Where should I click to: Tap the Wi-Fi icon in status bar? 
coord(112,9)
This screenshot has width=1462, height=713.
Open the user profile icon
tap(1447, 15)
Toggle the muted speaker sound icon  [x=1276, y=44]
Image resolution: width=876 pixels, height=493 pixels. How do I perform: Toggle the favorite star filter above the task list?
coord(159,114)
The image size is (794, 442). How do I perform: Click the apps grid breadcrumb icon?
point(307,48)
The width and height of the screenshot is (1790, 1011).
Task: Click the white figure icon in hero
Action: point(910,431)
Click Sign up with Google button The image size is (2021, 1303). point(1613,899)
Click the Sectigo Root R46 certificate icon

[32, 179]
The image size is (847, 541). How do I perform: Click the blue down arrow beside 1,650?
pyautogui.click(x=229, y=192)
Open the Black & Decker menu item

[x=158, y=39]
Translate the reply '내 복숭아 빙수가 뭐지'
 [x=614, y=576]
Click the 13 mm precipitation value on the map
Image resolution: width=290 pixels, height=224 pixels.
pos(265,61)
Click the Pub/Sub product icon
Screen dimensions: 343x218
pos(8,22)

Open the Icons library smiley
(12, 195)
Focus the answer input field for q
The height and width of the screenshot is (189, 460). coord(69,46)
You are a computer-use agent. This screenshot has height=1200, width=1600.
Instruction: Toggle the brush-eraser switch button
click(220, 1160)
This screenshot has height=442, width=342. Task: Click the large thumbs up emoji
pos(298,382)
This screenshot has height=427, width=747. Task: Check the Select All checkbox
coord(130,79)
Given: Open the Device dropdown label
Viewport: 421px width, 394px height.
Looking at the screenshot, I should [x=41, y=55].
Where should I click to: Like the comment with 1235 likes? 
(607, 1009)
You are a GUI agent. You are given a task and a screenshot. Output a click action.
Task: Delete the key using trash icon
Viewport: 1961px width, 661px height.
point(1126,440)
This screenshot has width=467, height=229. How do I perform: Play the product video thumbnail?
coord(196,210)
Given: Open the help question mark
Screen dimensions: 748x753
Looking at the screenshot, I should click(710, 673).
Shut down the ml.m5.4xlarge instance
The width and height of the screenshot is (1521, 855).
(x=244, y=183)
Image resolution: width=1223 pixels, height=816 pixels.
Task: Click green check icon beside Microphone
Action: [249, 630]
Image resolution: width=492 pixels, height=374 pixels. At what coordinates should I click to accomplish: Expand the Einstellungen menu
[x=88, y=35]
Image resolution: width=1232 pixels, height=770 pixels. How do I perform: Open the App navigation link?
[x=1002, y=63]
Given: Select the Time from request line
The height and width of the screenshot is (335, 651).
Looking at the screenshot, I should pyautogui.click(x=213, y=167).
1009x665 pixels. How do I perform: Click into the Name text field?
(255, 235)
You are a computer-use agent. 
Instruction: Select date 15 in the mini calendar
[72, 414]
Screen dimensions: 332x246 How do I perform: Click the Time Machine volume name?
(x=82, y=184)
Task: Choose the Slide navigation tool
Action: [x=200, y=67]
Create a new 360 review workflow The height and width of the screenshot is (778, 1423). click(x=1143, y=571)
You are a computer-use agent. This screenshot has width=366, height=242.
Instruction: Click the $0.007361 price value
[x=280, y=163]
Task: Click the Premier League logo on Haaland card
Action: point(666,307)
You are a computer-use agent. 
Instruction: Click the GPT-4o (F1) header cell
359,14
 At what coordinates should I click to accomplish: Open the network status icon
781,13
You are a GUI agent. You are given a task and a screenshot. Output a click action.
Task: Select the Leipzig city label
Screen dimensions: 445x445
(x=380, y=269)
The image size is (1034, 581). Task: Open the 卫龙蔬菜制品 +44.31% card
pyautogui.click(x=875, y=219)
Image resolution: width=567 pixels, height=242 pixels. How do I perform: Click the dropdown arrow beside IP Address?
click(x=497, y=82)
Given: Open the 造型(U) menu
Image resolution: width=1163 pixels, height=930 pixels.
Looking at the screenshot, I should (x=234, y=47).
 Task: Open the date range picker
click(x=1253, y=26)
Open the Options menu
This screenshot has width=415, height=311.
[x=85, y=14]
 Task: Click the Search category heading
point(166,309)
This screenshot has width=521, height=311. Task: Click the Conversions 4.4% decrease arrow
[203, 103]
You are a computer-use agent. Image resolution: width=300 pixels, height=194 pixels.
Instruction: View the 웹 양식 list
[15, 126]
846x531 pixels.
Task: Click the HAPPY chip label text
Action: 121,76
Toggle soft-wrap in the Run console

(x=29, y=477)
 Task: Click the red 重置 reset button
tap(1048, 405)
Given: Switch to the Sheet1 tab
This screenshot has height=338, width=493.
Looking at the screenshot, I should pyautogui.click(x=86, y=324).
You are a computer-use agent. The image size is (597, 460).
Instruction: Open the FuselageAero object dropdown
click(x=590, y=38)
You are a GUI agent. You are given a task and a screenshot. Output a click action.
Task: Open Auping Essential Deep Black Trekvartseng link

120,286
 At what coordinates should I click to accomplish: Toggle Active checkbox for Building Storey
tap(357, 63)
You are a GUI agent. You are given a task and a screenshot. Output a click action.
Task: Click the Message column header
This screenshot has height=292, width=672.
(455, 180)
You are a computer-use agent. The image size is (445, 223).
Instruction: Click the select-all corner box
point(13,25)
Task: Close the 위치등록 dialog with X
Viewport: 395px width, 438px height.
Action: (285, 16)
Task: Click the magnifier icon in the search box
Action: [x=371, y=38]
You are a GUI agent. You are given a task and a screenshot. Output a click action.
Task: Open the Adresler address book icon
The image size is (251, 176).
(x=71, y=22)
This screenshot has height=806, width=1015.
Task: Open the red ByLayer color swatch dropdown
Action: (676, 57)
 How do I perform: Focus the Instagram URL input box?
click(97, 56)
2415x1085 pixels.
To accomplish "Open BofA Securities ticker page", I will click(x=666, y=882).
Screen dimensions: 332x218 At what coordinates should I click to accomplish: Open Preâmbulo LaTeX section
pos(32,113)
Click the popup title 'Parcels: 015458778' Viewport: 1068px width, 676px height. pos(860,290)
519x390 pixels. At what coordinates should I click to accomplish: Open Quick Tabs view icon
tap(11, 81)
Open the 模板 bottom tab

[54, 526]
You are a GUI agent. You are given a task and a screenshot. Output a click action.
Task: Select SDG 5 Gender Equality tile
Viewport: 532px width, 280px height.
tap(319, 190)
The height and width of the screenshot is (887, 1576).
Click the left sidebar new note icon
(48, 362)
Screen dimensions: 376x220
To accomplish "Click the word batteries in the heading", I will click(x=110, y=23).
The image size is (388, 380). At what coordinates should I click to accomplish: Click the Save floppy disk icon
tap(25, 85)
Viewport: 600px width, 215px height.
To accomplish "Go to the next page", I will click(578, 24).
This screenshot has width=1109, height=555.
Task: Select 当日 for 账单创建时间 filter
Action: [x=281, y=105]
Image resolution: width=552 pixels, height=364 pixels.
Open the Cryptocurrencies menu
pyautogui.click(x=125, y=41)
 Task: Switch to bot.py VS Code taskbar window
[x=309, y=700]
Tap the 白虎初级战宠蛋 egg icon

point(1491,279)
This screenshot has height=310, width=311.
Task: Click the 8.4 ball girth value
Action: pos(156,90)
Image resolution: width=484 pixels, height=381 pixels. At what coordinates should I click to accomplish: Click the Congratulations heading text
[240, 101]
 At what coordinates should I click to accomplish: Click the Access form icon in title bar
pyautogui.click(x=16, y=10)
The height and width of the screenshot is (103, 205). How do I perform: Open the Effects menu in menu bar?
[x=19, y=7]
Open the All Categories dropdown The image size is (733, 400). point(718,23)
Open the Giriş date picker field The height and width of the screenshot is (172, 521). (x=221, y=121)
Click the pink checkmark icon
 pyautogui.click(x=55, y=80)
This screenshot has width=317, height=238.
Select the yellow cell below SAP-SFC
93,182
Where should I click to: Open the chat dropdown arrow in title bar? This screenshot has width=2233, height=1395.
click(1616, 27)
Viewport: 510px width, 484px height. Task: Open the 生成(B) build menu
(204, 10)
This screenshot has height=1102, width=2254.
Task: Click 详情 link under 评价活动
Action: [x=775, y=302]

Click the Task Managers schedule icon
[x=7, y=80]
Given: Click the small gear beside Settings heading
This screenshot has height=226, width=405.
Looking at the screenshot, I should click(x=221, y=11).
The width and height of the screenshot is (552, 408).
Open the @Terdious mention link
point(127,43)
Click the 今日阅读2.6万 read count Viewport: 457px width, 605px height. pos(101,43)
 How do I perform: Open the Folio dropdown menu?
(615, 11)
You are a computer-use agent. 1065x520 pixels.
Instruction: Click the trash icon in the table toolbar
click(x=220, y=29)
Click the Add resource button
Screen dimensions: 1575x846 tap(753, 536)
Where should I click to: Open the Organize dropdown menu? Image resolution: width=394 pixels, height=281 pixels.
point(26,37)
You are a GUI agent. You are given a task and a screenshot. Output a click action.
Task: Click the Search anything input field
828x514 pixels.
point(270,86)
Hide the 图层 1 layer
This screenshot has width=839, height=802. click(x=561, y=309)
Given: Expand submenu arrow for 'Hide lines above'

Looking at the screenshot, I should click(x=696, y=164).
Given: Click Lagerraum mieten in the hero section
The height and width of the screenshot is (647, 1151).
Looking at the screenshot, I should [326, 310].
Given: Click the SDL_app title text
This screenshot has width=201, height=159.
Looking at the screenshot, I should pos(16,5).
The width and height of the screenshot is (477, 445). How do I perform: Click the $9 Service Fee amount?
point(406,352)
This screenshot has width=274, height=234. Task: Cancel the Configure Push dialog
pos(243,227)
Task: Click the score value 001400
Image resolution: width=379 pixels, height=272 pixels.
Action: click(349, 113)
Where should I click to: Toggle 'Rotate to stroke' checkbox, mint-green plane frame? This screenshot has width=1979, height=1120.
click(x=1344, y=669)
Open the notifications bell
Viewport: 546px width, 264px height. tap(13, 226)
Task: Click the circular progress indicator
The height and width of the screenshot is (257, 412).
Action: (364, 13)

● ● ●

◆ **Job**: Can you rewrite the listing as a numbered list, starting from its first line and continuing through the line containing "Toggle the muted", with both ends included and blank lines dropped?

◆ **Response to the exercise**:
1. Where should I click to: Tap the Wi-Fi icon in status bar? 
2. coord(112,9)
3. This screenshot has width=1462, height=713.
4. Open the user profile icon
5. tap(1447, 15)
6. Toggle the muted speaker sound icon  [x=1276, y=44]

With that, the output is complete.